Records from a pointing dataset
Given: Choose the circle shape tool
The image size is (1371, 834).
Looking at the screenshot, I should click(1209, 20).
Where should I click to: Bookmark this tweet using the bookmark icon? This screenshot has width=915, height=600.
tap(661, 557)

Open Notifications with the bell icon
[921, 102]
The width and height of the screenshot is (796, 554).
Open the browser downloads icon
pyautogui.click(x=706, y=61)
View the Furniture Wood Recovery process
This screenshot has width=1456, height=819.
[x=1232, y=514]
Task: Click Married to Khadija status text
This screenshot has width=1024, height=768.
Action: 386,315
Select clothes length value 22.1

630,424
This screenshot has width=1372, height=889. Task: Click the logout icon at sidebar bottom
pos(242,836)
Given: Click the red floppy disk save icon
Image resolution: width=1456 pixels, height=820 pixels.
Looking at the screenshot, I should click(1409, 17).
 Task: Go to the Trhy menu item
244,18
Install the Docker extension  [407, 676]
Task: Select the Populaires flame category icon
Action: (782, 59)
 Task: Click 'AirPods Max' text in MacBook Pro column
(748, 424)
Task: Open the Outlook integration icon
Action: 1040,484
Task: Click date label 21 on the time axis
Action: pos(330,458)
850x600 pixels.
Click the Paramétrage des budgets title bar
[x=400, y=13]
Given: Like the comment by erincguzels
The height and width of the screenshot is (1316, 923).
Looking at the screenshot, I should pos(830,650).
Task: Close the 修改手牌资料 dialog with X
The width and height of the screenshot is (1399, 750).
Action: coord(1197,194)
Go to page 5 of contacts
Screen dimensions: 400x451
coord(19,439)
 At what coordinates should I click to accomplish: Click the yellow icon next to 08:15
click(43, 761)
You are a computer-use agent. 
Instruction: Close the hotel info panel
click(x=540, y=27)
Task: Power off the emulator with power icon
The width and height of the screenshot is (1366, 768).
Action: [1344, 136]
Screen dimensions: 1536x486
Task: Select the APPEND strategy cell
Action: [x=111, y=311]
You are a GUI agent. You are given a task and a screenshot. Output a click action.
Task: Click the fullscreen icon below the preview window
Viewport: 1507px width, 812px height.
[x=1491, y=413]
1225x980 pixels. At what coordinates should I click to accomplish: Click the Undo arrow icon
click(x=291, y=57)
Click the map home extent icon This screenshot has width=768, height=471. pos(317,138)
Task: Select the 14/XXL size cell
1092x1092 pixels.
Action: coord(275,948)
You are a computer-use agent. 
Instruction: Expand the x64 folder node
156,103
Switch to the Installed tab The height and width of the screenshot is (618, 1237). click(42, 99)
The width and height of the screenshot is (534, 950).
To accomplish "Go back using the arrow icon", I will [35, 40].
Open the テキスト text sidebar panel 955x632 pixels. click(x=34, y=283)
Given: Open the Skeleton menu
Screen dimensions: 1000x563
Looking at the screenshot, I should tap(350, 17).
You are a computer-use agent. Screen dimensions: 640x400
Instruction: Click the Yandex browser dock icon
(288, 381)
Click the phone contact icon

Work to be completed: Copy out every one of the records above, line for line, without altering anything.

Result of the task:
Given: Choose the circle shape tool
The image size is (1371, 834).
Looking at the screenshot, I should click(1209, 20).
Where should I click to: Bookmark this tweet using the bookmark icon? This screenshot has width=915, height=600.
tap(661, 557)

Open Notifications with the bell icon
[921, 102]
The width and height of the screenshot is (796, 554).
Open the browser downloads icon
pyautogui.click(x=706, y=61)
View the Furniture Wood Recovery process
This screenshot has width=1456, height=819.
[x=1232, y=514]
Task: Click Married to Khadija status text
This screenshot has width=1024, height=768.
Action: 386,315
Select clothes length value 22.1

630,424
This screenshot has width=1372, height=889. Task: Click the logout icon at sidebar bottom
pos(242,836)
Given: Click the red floppy disk save icon
Image resolution: width=1456 pixels, height=820 pixels.
Looking at the screenshot, I should click(1409, 17).
 Task: Go to the Trhy menu item
244,18
Install the Docker extension  [407, 676]
Task: Select the Populaires flame category icon
Action: (782, 59)
 Task: Click 'AirPods Max' text in MacBook Pro column
(748, 424)
Task: Open the Outlook integration icon
Action: 1040,484
Task: Click date label 21 on the time axis
Action: pos(330,458)
850x600 pixels.
Click the Paramétrage des budgets title bar
[x=400, y=13]
Given: Like the comment by erincguzels
The height and width of the screenshot is (1316, 923).
Looking at the screenshot, I should pos(830,650).
Task: Close the 修改手牌资料 dialog with X
The width and height of the screenshot is (1399, 750).
Action: coord(1197,194)
Go to page 5 of contacts
Screen dimensions: 400x451
coord(19,439)
 At what coordinates should I click to accomplish: Click the yellow icon next to 08:15
click(43, 761)
You are a computer-use agent. 
Instruction: Close the hotel info panel
click(x=540, y=27)
Task: Power off the emulator with power icon
The width and height of the screenshot is (1366, 768).
Action: [1344, 136]
Screen dimensions: 1536x486
Task: Select the APPEND strategy cell
Action: [x=111, y=311]
You are a GUI agent. You are given a task and a screenshot. Output a click action.
Task: Click the fullscreen icon below the preview window
Viewport: 1507px width, 812px height.
[x=1491, y=413]
1225x980 pixels. At what coordinates should I click to accomplish: Click the Undo arrow icon
click(x=291, y=57)
Click the map home extent icon This screenshot has width=768, height=471. pos(317,138)
Task: Select the 14/XXL size cell
1092x1092 pixels.
Action: coord(275,948)
You are a computer-use agent. 
Instruction: Expand the x64 folder node
156,103
Switch to the Installed tab The height and width of the screenshot is (618, 1237). click(42, 99)
The width and height of the screenshot is (534, 950).
To accomplish "Go back using the arrow icon", I will [35, 40].
Open the テキスト text sidebar panel 955x632 pixels. click(x=34, y=283)
Given: Open the Skeleton menu
Screen dimensions: 1000x563
Looking at the screenshot, I should tap(350, 17).
You are a computer-use agent. Screen dimensions: 640x400
Instruction: Click the Yandex browser dock icon
(288, 381)
Click the phone contact icon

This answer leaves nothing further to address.